図9に示された第2の端子モジュール300の構造の概略図を参照すると、4つのピア遮蔽板51はそれぞれ、第5の遮蔽板52、第6の遮蔽板53、第7の遮蔽板54、および第8の遮蔽板55であり得る。第5の遮蔽板52と第7の遮蔽板54とは互いに対向して配置されており、第6の遮蔽板53と第8の遮蔽板55とは互いに対向して配置されている。第2の端子モジュール300のアレイにおいて、第5の遮蔽板52と第7の遮蔽板54とはアレイの行方向(すなわち、x方向)において配置され得、第6の遮蔽板53と第8の遮蔽板55とはアレイの列方向(すなわち、y方向)において配置され得る。コネクタの構造および製造プロセスを単純化するために、本願のこの実施形態では、同じ行に配置された複数の第2の端子モジュール300の第5の遮蔽板52は互いに接続されることで1枚の遮蔽板を形成し得、同様に、同じ行に配置された複数の第2の端子モジュール300の第7の遮蔽板53もまた互いに接続されることで1枚の遮蔽板を形成し得る。
【0065】
図10を参照すると、1枚の遮蔽板56は具体的に、第1の端子モジュールの第1の遮蔽板と第3の遮蔽板との間に介装され得る。複数の第1の端子モジュールのものであり同じ行に配置された第1の遮蔽板または第3の遮蔽板もまた一体構造、例えば、
図10に示された長い遮蔽板、を形成する場合、コネクタ内の長い遮蔽板は、以下では、説明を容易にするために、長い雌型遮蔽板28と称される。

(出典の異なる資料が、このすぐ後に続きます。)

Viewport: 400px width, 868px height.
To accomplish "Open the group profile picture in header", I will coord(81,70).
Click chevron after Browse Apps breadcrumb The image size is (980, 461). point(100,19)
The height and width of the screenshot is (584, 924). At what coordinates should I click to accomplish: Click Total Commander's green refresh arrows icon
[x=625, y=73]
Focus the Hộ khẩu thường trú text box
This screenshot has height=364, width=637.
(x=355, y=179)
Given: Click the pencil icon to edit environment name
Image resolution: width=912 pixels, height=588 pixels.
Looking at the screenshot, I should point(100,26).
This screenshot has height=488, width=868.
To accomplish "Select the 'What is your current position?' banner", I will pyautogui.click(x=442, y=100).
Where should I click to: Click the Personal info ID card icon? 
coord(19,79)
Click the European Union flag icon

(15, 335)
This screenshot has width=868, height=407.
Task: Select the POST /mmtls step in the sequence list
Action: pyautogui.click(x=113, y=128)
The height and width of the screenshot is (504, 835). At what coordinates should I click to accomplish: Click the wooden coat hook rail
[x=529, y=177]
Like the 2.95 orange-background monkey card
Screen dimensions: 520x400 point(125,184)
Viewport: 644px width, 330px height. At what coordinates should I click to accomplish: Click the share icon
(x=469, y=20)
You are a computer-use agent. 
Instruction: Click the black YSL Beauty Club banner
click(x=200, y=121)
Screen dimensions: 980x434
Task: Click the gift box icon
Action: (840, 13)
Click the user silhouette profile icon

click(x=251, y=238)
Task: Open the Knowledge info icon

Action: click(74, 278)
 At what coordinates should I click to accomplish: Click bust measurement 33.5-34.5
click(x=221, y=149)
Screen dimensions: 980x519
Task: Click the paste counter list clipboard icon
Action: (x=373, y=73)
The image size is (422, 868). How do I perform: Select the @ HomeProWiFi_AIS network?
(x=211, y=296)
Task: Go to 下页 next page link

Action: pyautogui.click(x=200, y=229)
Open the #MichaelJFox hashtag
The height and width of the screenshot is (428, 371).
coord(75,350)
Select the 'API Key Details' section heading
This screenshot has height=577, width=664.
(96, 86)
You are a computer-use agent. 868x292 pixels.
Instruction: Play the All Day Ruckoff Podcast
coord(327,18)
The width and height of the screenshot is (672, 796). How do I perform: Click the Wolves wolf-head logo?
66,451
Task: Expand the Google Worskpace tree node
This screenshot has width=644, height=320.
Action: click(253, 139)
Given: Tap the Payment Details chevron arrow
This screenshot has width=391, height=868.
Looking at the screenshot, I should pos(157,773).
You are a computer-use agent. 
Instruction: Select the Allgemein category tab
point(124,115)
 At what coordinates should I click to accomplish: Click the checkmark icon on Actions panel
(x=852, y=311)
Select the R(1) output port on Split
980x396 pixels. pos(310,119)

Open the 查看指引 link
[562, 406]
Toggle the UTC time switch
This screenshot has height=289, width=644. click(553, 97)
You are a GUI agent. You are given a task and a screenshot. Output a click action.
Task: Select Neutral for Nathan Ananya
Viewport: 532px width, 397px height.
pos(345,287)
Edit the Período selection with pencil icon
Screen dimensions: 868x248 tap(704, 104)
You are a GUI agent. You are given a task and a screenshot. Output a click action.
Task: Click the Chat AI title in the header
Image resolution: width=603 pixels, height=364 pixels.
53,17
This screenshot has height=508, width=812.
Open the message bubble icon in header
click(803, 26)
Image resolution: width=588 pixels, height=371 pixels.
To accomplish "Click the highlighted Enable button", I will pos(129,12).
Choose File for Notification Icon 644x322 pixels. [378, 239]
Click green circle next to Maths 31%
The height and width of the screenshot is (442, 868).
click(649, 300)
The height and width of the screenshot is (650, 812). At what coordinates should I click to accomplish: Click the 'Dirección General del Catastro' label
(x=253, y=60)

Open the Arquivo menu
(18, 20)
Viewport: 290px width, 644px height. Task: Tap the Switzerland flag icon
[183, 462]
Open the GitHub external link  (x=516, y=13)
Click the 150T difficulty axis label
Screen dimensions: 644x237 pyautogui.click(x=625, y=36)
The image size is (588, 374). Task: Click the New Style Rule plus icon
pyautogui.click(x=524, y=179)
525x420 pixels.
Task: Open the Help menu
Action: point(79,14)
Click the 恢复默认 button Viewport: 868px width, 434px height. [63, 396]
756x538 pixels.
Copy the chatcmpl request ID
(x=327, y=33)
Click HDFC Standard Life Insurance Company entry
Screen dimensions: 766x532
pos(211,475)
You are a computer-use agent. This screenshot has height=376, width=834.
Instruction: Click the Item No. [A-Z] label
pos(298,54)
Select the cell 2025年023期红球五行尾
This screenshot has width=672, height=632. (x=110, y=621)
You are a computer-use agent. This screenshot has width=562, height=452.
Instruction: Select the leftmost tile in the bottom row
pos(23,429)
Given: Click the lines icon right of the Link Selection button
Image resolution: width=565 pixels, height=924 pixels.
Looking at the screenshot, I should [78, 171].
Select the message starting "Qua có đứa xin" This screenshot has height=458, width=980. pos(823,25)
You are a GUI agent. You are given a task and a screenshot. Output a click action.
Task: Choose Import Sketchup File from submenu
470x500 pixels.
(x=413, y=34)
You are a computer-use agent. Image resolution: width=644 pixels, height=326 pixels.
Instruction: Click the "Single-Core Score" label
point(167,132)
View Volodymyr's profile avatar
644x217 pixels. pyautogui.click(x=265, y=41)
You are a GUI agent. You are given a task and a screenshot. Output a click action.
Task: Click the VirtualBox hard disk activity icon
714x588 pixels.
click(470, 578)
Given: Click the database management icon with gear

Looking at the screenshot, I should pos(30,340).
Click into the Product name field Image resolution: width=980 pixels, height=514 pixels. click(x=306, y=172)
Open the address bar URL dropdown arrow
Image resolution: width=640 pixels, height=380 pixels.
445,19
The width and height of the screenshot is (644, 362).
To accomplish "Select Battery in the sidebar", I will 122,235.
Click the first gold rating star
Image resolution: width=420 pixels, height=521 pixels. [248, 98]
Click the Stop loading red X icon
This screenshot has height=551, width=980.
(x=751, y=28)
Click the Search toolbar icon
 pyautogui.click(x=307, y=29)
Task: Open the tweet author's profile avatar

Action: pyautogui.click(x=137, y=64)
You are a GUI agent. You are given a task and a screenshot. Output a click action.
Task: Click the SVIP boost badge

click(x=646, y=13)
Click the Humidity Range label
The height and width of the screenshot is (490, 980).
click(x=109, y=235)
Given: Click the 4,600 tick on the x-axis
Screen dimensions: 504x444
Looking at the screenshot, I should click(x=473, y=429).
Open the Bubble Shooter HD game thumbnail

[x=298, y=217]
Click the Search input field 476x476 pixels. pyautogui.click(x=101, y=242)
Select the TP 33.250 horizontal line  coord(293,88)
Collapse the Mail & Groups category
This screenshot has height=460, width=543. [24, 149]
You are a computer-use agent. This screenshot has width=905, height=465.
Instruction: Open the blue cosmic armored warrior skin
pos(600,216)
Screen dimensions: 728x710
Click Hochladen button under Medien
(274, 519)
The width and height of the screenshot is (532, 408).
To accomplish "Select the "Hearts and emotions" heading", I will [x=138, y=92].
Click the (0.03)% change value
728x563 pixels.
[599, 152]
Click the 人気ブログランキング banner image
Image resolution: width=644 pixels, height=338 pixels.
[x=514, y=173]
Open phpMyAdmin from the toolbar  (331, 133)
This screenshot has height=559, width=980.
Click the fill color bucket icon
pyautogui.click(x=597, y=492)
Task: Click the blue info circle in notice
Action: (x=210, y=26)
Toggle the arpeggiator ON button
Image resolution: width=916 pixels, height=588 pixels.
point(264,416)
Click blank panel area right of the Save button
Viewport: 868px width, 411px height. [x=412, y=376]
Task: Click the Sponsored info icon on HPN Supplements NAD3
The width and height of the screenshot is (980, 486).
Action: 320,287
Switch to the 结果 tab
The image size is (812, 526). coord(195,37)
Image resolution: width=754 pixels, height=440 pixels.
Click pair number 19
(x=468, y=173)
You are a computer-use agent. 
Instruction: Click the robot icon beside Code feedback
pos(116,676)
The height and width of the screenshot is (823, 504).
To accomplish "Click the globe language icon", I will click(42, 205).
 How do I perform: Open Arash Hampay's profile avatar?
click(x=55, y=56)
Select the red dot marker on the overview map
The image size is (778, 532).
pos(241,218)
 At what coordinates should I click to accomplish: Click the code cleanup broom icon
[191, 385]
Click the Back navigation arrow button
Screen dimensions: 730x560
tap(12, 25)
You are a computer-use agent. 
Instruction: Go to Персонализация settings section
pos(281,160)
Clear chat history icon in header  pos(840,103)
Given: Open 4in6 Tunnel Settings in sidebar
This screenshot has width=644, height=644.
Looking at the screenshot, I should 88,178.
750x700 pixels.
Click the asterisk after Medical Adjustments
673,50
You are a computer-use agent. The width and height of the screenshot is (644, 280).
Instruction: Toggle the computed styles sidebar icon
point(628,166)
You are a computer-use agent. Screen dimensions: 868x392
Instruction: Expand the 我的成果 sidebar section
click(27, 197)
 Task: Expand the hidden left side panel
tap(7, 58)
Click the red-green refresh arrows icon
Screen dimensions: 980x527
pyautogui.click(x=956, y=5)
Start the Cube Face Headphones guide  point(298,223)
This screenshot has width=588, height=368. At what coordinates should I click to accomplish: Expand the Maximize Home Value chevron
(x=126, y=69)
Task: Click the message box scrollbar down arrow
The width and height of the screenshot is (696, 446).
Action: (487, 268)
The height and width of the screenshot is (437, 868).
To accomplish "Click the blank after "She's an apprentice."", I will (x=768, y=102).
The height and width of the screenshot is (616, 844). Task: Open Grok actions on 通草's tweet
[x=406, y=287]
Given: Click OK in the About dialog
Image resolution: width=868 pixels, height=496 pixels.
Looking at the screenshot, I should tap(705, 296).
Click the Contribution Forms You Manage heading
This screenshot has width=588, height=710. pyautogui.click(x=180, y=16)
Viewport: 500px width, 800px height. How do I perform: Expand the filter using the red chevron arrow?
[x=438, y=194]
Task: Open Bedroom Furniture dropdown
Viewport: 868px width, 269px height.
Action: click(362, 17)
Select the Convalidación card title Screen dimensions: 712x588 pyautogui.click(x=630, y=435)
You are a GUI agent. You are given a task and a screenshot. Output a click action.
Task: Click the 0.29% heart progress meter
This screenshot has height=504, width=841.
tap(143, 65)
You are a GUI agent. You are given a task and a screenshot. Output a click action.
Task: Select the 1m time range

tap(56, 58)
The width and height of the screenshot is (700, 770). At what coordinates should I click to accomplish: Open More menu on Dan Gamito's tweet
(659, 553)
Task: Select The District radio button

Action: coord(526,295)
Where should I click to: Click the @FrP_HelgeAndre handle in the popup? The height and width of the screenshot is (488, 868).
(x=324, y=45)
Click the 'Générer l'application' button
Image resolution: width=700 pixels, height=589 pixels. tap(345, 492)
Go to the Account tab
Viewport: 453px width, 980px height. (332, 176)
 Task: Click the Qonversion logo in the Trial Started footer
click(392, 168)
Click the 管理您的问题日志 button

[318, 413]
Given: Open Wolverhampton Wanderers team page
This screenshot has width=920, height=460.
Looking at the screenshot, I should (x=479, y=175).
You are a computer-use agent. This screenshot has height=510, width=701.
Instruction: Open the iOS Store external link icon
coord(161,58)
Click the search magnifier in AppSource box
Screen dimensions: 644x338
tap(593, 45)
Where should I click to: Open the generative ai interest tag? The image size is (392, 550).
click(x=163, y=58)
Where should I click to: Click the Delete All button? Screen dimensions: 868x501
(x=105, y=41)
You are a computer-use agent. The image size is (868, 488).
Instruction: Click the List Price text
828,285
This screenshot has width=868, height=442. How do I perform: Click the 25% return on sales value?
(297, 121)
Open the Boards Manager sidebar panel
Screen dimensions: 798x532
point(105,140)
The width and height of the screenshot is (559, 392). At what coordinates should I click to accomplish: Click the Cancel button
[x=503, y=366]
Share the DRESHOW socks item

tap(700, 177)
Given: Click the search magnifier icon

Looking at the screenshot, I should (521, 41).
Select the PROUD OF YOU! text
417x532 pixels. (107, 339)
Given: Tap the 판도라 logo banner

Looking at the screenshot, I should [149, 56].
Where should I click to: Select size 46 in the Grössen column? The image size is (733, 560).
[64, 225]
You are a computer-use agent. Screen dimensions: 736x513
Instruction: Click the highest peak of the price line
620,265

1つの長い遮蔽板は、実際の処理プロセスにおいて完全に直線にすることができないので、微細な撓みが生じ得る。ペアになったコネクタとコネクタとが相互ペアリングされている場合、介装は、2つの側における長い遮蔽板に対して円滑に実装されない場合がある。
【0066】
図11aおよび
図11bに示されるように、この事例の発生リスクを低減するために、本願のいくつかの実施形態においては、ペアになったコネクタとコネクタとの介装方向は第1の方向(すなわち、z方向)であり、1枚の遮蔽板56は、第1の方向において第1側の表面上の円弧状のノッチ57と、円弧状のノッチ57の2つの端部上に位置付けられた平坦部58とを有している。このように、介装が1枚の遮蔽板56と長い雌型遮蔽板28との間で実装される場合、円弧状のノッチ57の側壁は、雌型遮蔽板28と接触し得る。1枚の遮蔽板56と雌型遮蔽板28とは互いに完全に平行ではないので、接触力Fが、介装プロセスにおいて円弧状のノッチ57の側壁に課される。接触力Fは、法線方向における分力Faと、接線方向における分力Fbとに分解され得る。分力Faは、長い雌型遮蔽板28上の反力Fa(角度により図示せず)を形成し得る。撓みの存在により、Fa'は、長い雌型遮蔽板28が位置付けられた平面に対して平行でなく、分力Fa'
1とFa'
2とに分解され得る。Fa'
1の方向は、1枚の遮蔽板56と長い雌型遮蔽板28との間で介装が実装された後の積層方向である。したがって、分力Fa'
1は常に、撓みの反対方向を指向し、相互ペアリングおよび介装における撓みを低減する機能を提供し、それにより、長い遮蔽板の屈曲ピンまたは破砕ピンのリスクを低減し、コネクタアセンブリの構造的信頼性を向上させることができる。このように、コネクタは、ペアになったコネクタに成功裏に接続できる。
【0067】
本願のこの実施形態に提供されたコネクタアセンブリは、遮蔽板とピア遮蔽板との間の協働を通じた比較的良好な遮蔽効果を実装するのみならず、長い遮蔽板の構造を向上させることもできることが分かり得る。このように、2つの側のコネクタが相互ペアリングされた場合に屈曲ピンが生じやすいという問題が解決でき、コネクタアセンブリの構造的信頼性を向上させることができる。
【0068】
本願の実施形態はさらに、前述の実施形態におけるコネクタを使用した電子デバイスを提供する。電子デバイスは、従来技術における通信デバイス、サーバ、スーパーコンピュータ、ルータ、またはスイッチなどのデバイスであり得る。電子デバイスは、前述の実施形態における第1回路板、第2回路板、および回路基板アセンブリを含み得る。コネクタは第1回路板上に配置され得、第1回路板に電気的に接続されている。ペアになったコネクタは第2回路板上に配置され得、第2回路板に電気的に接続されている。このように、コネクタとペアになったコネクタとがペアリングされ且つ接続されている場合、信号は、第1回路板と第2回路板との間で送信され得る。コネクタアセンブリの比較的良好な遮蔽性能により、信号間のクロストーク現象を改善することができ、信号送信性能を最適化することができる。
【0069】
前述の解決手段において、第1回路板および第2回路板の具体的な種類は限定されない。例えば、いくつかの実装において、第1回路板は具体的にラインカードであり得、第2回路板は具体的にネットワークインタフェースカードであり得る。
【0070】
前述の説明は、本願の単なる具体的な実装例に過ぎず、本願の保護範囲を限定することを意図するものではない。本願において開示した技術的範囲内で当業者が容易に考え出す変形または置換はいずれも、本願の保護範囲に含まれるものとする。したがって、本願の保護範囲は特許請求の範囲の保護範囲に従うものとする。